You take in a small breath. This, you think, this is when I hurt him. This is when it ends, all the softness and care, all the pieces of each other shared back and forth. 
“I don’t know how,” you say. “It’s always been me. I’ve never learned how to help and be helped.”
“You do know.” He looks over at you, eyes flicking over your face. “I’ve seen you do it. Care for the horses every day.”
“Then I don’t know how to let someone help me.” You reach up and touch the side of your head; you can feel it now, the throbbing, swollen pain pressing through your skull. “I don’t know how to give up that kind of control.”
He considers you, expression soft and quiet. “I know I’m not the man you imagined, but I’ll wait for you. I’ll wait for you to be ready, and I’ll wait for you to learn.”
You smile a little. “I didn’t imagine any man. You’re quite the plot twist, you know that?” 
“Will you try?” His head tilts slightly, a faint, wordless acknowledgement to your statement. “Will you take the time to learn how to be helped?” 
“Yes,” you murmur. “Yes. I’ll try.” 
“Good.” He lucks up at the house, tone accomplished, as though he’s checked off another task on his to-do list. He slips out of the car and into the night, and you follow him. The cool wind batters at you, burns the broken skin at the side of your head, and you stop for a moment to watch him walk, head down, hands in his pockets, silhouetted in the grand light of Arrow House. 
When you were younger, you made a promise to yourself that you’d live long enough to have your own place. You’d survive until you could create a home, where you weren’t alone but weren’t taken advantage of. Where no one yelled and threw things, where there was no such thing as saying something wrong, a sanctuary of warmth and light and quiet appreciation. 
It was a child’s dream of paradise, and now, as an adult, you know that nothing is that simple. But, as he stops and turns, waiting for you to join him at the doorstep, you think that, maybe, you’re taking a step towards keeping that promise. Maybe you’re reaching out a hand to that young, desperate self, and showing her that there is kindness, and there is warmth, and there’s somewhere out there for her. 
And that younger self smiles, knowing that though there are battles ahead, she has made it home. 
Your eyes are closed as Tommy gently uses a washcloth to remove the blood from the side of your head. The pain throbs dully with each touch, but you somehow don’t mind it. There’s a raw, open gash underneath your hair that he drenched in alcohol a few minutes before. He’s quiet. You’re quiet. The bathroom you sit in is cool and the light is soft on your eyelids. 
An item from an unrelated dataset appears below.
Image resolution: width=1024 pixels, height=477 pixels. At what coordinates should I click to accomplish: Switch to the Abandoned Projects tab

You’ve seen him dream at night. His closed eyes move with nightmares, his jaw clenches, his body tenses, trembles, sometimes jolts as though in pain. All this time, and you haven’t been brave enough to ask. All this time, and you haven’t known how to ask him to talk about that wound without reopening it. Now, though, as he cleans the blood from your neck, you think, maybe the air is stable enough. Maybe the softness is steady enough. 
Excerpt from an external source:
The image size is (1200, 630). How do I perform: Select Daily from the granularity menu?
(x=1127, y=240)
“You have nightmares,” you say quietly. “You never talk about them.”
“No. I don’t.” He doesn’t seem to want further questions, asking you to allow the conversation to end there. 
“Sometimes you talk in your sleep. Did you know that?” You keep your eyes closed. 
“Grace never told me.” 
“You do. It’s always indistinct. I catch names, sometimes. Someone called Danny, or Freddie. Sometimes you count. You’re quiet, but I can hear it in your voice. You’re scared. I’m never sure if waking you up would help or not, so I stay quiet, let you ride it out.” 
He doesn’t respond. You open your eyes to find his face a little paler than usual, his eyes covered in a momentary, hazy film that slowly melts away like ice. He blinks, and gives you a small nod. 
“I’m not proud. It’s no treat to relive it.” He goes back to cleaning your blood, his hand steady, his voice the same. “I get stuck in the mud again.”
“I can help,” you say quietly. “I’m not going to let you get trapped in your own head because of me. I will never let you fall apart.” 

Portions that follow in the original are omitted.